With a soft sigh, I gently ran my hand over the scalded skin on my upper arm. To my annoyance, I could not think of any better alternative so far to improve my position in the house. This time I would willingly use the abuses of the past to feign mistreatment for the first time.
However, since the accused servants had actually bullied and mistreated me at a young age, regardless of what life I was talking about, I had no guilty conscience. Quite the opposite.
They were just as much involved in my mothers death. Again.
For this reason, I would make sure that all the servants in charge of me were removed at once, at least from my part of the estate. Morgiana would surely find a way to use the affected servants elsewhere in the estate, but I didn't care at the moment.
The resentment was deep, but I had to set my priorities clearly. Therefore, the first thing to do was to stop Morgiana's surveillance and also give her reputation a crack. After all, the slightest doubts are enough for rumors to gather in the estate and, inevitably, the capital.
I could imagine how bad my current reputation is. For weeks already, I had to be the gossip of everyone from the lower class to the upper class.
A mentally retarded, unimpressive and shameful girl, who, to make matters worse, was also uneducated and tarnished the name of Battenberg in every way.
If only they knew that the Battenbergs themselves did everything humanly possible to live up to their name. Perverse, glorifying violence, and fake like no one else.
"How could you not hate them even at the end, Mother?", I murmured softly, scowling.
I really didn't understand.
How could you have no resentment towards your own, biological family, who sold you to a nobleman from another country?

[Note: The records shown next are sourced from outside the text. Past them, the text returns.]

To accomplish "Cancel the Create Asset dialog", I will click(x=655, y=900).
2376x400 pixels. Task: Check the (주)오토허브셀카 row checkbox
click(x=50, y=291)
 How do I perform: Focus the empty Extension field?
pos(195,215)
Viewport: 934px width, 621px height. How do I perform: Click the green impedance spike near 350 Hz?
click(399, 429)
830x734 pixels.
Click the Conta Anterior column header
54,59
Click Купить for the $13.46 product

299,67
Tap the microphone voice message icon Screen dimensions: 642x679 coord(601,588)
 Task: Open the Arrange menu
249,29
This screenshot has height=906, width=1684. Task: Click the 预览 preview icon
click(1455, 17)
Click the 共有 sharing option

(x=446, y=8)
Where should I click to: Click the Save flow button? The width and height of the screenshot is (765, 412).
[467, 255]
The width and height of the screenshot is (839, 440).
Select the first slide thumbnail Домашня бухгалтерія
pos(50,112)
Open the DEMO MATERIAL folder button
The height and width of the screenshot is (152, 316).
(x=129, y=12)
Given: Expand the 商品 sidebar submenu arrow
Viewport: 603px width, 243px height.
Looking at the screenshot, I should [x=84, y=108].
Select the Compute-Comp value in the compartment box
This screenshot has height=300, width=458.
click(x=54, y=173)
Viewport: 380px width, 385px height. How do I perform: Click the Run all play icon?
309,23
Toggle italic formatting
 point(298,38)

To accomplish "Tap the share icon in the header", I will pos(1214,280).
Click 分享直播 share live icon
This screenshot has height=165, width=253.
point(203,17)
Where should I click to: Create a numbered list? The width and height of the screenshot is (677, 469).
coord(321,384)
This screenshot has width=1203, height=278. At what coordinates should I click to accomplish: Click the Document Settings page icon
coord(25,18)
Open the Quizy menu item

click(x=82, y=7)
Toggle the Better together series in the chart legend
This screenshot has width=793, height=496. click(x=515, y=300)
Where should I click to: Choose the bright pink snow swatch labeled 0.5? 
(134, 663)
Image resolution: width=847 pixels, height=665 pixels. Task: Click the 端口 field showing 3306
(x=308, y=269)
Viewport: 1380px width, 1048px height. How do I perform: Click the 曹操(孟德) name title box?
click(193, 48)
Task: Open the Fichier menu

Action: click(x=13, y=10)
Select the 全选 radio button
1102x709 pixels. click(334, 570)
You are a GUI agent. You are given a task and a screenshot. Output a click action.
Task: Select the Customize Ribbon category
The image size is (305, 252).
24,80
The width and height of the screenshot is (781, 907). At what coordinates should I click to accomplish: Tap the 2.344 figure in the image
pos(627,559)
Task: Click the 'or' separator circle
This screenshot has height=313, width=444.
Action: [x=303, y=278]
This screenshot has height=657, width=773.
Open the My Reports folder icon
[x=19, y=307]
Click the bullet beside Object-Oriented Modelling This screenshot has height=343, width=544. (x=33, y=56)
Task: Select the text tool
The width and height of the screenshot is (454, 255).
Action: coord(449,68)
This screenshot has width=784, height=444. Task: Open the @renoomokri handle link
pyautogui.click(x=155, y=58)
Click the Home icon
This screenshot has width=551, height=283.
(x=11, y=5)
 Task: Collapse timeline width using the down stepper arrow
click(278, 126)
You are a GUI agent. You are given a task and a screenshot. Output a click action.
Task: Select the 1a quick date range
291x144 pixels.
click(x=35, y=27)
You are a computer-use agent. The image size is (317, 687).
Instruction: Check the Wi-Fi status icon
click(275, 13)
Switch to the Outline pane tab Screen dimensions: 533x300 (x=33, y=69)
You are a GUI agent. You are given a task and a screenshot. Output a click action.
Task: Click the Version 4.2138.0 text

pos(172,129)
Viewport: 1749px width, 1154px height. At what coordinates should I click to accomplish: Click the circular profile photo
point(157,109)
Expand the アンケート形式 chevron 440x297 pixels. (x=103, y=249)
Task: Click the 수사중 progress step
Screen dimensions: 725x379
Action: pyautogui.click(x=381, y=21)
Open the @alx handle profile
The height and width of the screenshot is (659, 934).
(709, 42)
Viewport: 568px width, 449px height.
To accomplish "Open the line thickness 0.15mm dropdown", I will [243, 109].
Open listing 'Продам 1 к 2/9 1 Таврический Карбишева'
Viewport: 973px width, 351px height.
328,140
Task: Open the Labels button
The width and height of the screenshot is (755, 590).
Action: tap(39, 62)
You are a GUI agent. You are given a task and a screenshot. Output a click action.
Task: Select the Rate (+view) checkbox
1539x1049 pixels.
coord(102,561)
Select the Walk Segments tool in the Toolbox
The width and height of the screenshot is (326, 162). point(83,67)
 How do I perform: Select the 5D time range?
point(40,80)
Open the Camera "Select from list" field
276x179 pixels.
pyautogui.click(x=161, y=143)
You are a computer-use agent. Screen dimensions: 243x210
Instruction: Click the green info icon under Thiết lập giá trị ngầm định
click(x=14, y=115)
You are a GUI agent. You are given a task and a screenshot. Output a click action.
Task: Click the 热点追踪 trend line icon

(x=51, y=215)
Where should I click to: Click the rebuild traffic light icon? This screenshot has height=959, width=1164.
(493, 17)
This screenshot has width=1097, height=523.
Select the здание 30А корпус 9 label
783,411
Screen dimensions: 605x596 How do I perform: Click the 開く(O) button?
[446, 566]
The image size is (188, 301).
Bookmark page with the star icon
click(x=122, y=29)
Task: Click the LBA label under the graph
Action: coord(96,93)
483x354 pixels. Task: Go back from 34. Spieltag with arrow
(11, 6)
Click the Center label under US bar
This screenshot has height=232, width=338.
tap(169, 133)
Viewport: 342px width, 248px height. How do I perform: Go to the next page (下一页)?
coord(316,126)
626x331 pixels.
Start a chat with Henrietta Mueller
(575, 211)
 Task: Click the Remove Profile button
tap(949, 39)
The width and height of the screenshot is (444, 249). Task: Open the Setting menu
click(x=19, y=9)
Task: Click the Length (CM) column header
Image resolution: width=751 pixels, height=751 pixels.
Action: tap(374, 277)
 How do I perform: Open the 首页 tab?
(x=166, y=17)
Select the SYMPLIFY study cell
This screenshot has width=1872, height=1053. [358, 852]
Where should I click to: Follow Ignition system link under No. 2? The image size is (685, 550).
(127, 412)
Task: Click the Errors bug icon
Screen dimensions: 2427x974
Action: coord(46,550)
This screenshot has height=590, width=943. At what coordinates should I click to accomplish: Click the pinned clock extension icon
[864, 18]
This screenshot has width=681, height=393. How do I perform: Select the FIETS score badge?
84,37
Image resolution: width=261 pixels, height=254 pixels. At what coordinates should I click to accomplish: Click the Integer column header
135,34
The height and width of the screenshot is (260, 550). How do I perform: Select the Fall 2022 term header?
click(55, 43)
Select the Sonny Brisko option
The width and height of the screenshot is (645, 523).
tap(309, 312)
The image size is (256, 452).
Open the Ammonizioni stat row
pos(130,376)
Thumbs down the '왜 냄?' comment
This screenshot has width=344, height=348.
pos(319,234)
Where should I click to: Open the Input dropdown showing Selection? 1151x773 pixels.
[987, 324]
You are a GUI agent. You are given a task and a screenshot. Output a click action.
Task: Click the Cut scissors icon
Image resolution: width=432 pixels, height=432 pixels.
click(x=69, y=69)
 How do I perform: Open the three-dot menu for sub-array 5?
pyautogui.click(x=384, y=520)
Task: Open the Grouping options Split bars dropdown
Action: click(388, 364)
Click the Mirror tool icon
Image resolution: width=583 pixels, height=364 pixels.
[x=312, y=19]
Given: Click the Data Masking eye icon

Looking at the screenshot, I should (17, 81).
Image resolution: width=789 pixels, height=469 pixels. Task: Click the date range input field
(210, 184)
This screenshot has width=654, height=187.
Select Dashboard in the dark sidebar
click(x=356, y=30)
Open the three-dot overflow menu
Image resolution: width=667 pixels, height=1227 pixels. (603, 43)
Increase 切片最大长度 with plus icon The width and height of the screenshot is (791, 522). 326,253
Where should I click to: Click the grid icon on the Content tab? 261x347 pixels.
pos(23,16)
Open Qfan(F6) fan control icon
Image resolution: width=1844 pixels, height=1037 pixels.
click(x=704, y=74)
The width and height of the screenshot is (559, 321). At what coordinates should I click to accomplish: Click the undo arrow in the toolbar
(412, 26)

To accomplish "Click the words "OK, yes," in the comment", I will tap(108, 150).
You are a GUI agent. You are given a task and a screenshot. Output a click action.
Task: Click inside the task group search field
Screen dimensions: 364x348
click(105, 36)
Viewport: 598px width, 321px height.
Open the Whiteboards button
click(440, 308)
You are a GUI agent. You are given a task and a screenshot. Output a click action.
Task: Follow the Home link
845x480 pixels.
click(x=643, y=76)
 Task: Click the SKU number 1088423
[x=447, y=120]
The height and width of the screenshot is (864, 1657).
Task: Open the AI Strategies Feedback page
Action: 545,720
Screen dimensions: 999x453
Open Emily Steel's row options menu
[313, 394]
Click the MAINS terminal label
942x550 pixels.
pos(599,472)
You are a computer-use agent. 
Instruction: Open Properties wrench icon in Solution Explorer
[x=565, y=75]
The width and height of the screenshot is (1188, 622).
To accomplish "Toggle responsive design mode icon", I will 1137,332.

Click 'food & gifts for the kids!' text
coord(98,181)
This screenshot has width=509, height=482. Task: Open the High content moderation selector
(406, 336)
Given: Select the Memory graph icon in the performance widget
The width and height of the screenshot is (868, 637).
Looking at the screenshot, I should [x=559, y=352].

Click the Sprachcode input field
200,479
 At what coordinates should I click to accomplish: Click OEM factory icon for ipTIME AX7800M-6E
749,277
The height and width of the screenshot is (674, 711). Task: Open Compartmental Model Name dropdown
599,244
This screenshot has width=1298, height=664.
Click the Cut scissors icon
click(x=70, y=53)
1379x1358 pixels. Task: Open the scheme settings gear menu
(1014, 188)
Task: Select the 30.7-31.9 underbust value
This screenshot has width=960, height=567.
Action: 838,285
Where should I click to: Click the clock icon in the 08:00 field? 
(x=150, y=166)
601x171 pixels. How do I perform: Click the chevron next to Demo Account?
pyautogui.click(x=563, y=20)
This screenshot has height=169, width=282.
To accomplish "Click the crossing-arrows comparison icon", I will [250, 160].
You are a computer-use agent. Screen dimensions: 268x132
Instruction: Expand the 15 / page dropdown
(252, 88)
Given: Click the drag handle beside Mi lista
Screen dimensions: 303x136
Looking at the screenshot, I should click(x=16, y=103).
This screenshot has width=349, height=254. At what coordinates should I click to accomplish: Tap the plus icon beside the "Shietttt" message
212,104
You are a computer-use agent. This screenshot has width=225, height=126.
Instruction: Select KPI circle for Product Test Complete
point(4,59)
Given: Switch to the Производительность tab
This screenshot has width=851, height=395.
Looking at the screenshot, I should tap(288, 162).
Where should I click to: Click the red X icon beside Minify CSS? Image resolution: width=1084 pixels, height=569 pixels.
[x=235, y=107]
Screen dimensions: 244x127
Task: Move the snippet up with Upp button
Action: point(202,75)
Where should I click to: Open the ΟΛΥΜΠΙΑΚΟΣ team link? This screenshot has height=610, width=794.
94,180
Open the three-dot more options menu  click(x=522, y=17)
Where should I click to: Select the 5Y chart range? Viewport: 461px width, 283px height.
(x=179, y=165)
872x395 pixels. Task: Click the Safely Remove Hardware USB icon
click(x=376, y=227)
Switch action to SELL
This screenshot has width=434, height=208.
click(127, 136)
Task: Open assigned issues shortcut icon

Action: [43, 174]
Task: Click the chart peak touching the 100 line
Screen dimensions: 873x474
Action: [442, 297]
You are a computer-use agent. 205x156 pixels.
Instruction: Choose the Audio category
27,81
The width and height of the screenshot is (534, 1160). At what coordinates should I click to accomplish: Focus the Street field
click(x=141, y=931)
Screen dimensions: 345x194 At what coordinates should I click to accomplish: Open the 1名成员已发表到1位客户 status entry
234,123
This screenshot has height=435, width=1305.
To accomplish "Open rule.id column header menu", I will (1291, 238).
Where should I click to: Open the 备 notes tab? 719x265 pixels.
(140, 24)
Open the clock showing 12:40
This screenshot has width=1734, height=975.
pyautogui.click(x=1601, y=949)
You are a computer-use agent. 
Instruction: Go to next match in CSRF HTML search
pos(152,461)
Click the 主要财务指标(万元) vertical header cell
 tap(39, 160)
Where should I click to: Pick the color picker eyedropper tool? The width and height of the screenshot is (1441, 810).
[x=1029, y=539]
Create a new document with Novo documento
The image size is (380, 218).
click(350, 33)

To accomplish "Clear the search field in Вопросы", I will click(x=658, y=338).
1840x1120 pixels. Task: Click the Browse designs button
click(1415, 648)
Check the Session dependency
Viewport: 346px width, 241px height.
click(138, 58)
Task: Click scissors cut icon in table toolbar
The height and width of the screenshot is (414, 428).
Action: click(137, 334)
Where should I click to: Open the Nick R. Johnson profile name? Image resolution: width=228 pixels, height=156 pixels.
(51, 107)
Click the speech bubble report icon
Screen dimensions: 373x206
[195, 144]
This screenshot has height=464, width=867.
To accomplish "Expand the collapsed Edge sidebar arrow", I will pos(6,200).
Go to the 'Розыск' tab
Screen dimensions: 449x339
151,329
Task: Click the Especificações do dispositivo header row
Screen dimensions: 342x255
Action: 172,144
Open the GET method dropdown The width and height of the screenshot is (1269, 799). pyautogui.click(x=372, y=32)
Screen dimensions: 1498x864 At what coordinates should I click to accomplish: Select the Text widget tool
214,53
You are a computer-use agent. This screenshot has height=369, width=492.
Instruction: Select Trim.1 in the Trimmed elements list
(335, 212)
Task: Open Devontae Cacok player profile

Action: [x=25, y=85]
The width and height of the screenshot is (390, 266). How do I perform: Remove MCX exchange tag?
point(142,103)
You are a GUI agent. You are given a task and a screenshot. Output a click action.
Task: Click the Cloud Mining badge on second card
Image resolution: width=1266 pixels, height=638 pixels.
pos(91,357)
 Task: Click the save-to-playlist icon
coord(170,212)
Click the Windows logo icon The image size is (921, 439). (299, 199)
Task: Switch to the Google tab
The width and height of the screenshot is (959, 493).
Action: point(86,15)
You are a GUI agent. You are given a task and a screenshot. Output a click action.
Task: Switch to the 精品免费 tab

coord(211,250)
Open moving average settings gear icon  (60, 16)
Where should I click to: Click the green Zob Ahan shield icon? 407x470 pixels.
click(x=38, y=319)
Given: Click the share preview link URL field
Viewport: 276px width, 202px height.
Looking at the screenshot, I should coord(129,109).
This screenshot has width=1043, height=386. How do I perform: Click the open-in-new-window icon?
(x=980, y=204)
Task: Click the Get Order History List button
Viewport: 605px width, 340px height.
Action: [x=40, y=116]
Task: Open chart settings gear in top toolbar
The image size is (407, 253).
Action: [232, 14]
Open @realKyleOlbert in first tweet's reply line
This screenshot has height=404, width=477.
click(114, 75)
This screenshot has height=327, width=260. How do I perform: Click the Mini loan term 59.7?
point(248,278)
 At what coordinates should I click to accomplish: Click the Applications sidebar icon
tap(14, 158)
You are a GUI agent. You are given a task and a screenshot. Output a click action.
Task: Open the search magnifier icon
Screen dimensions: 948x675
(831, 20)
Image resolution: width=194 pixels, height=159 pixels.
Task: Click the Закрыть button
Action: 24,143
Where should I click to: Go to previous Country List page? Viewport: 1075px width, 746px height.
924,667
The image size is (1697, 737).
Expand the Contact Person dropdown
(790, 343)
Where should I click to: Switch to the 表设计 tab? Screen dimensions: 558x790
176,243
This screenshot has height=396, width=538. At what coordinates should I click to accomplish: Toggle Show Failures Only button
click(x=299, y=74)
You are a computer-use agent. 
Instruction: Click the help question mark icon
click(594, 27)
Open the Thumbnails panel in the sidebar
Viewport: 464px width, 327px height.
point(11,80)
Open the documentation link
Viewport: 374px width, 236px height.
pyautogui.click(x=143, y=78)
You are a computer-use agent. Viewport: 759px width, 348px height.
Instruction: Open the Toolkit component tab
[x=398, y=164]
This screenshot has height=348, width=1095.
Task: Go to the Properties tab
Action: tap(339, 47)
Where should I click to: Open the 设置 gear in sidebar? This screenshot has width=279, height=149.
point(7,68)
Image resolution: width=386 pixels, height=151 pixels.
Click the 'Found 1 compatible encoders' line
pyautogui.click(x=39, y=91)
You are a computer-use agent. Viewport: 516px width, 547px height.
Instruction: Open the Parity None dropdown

Fully aware that she was being bullied and belittled simply because of her origins?
Stripped of all her titles and accomplishments and just accepting it?
How could Mother endure her husband's open infidelity and the disgrace that came with it?
The humiliation?
Ironically, she was accused of infidelity by said husband, of all people. Long before that, she was also abused.
How could she live with that?
Why had she endured it?
And more importantly:
Why did she have to experience all this in the first place?
No one was free from sin. No one was perfect. I knew that. But my mother had been some of the few people I had to think about for a long, incredibly long time to say anything negative at all.
She was through and through a woman of integrity and pride that I could only admire and imitate. Even now, I found that although I was basically like her, I was likewise the exact opposite.
"The sillier, malicious version of her."
A shallow laugh escaped me at the thought before it was replaced by a smile, but one that disappeared just as quickly.
I have never become what my mother imagined and wished for me. I have turned into a vicious, wicked and spiteful person.
"I guess blood really doesn't lie.", I murmured softly. Once again the corners of my mouth inevitably pulled themselves upwards. I was indeed my father's daughter.